CRISPR-based correction of apolipoprotein E4 in Alzheimer's disease: Therapeutic strategies and macromolecular delivery innovations.

Alzheimer's disease (AD) is the leading cause of dementia worldwide, with substantial unmet clinical needs. The apolipoprotein E4 (APOE4) allele is the strongest genetic risk factor for late onset AD, with each copy increasing risk approximately two- to three-fold, and homozygous carriers facing up to a 10- to 15-fold higher risk compared to APOE3 carriers. APOE4 contributes to diverse pathogenic mechanisms including lipid dysregulation, neuroinflammation, synaptic dysfunction, and vascular compromise. The precise, allele-specific correction of APOE4 therefore holds transformative therapeutic potential.
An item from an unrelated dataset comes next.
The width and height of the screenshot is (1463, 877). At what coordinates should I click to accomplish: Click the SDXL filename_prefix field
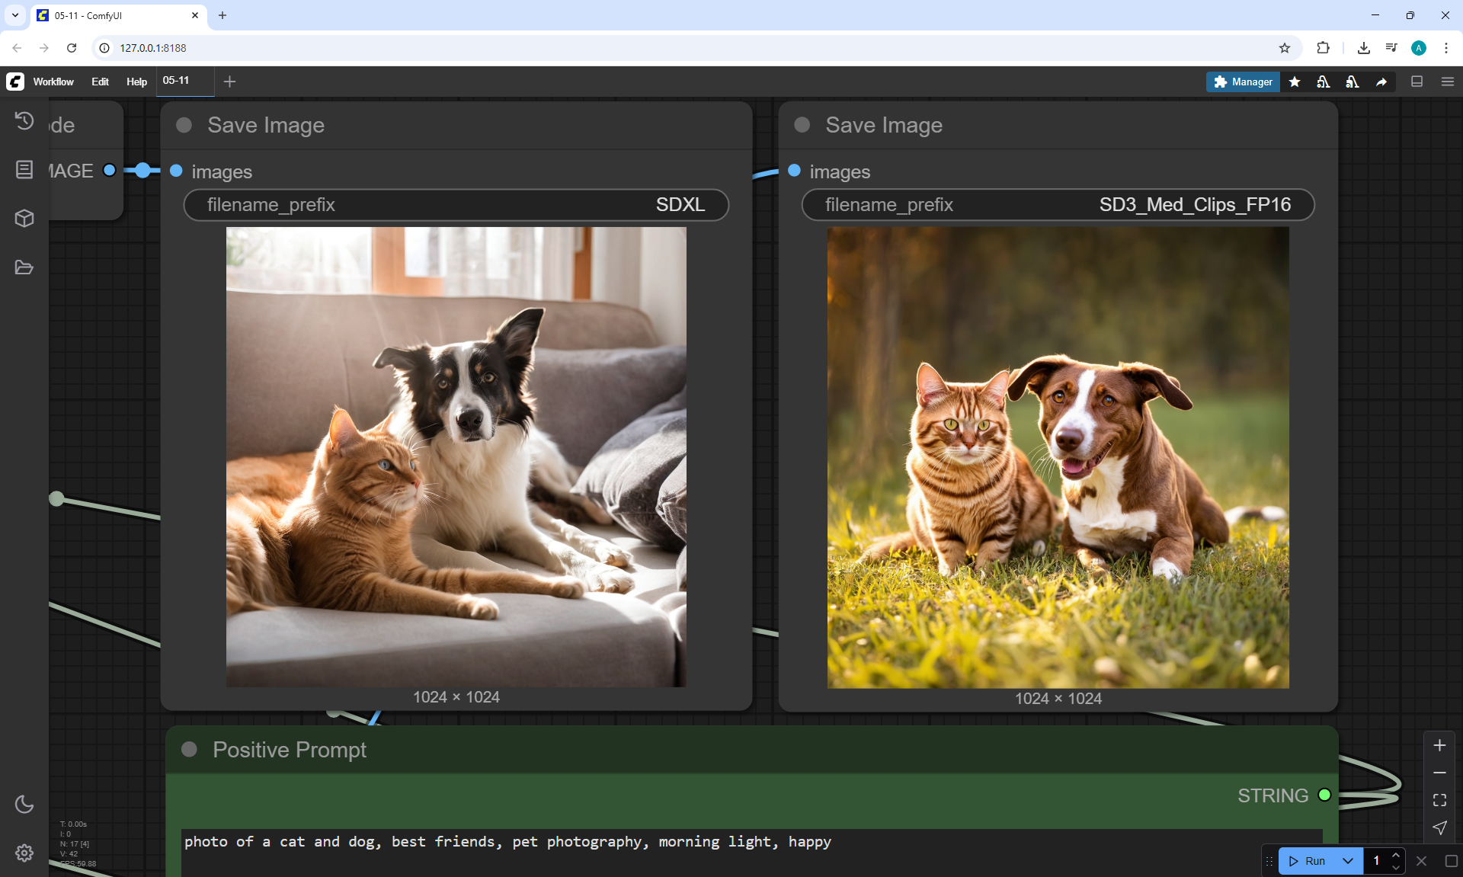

CRISPR-based genome editing technologies, including nuclease disruption, base editing, and prime editing, offer unprecedented opportunities to directly modify APOE4 at its genomic source. Here, we review mechanistic underpinnings of APOE4 pathology, summarize current gene editing platforms for APOE4 correction, evaluate relevant in vitro and in vivo model systems, and assess delivery strategies with an emphasis on nanoparticle and exosome based approaches. We highlight recent breakthroughs in exosome mediated APOE4 editing while addressing ongoing technical hurdles in allele specificity and translational barriers such as Cas nuclease immunogenicity, limited delivery efficiency across the blood brain barrier (BBB), and concerns over long term genomic safety. This review concludes that overcoming BBB constraints remains the most significant challenge for clinical translation, and that innovations in exosome and nanoparticle based delivery platforms represent the most promising strategies for advancing CRISPR therapeutics for AD.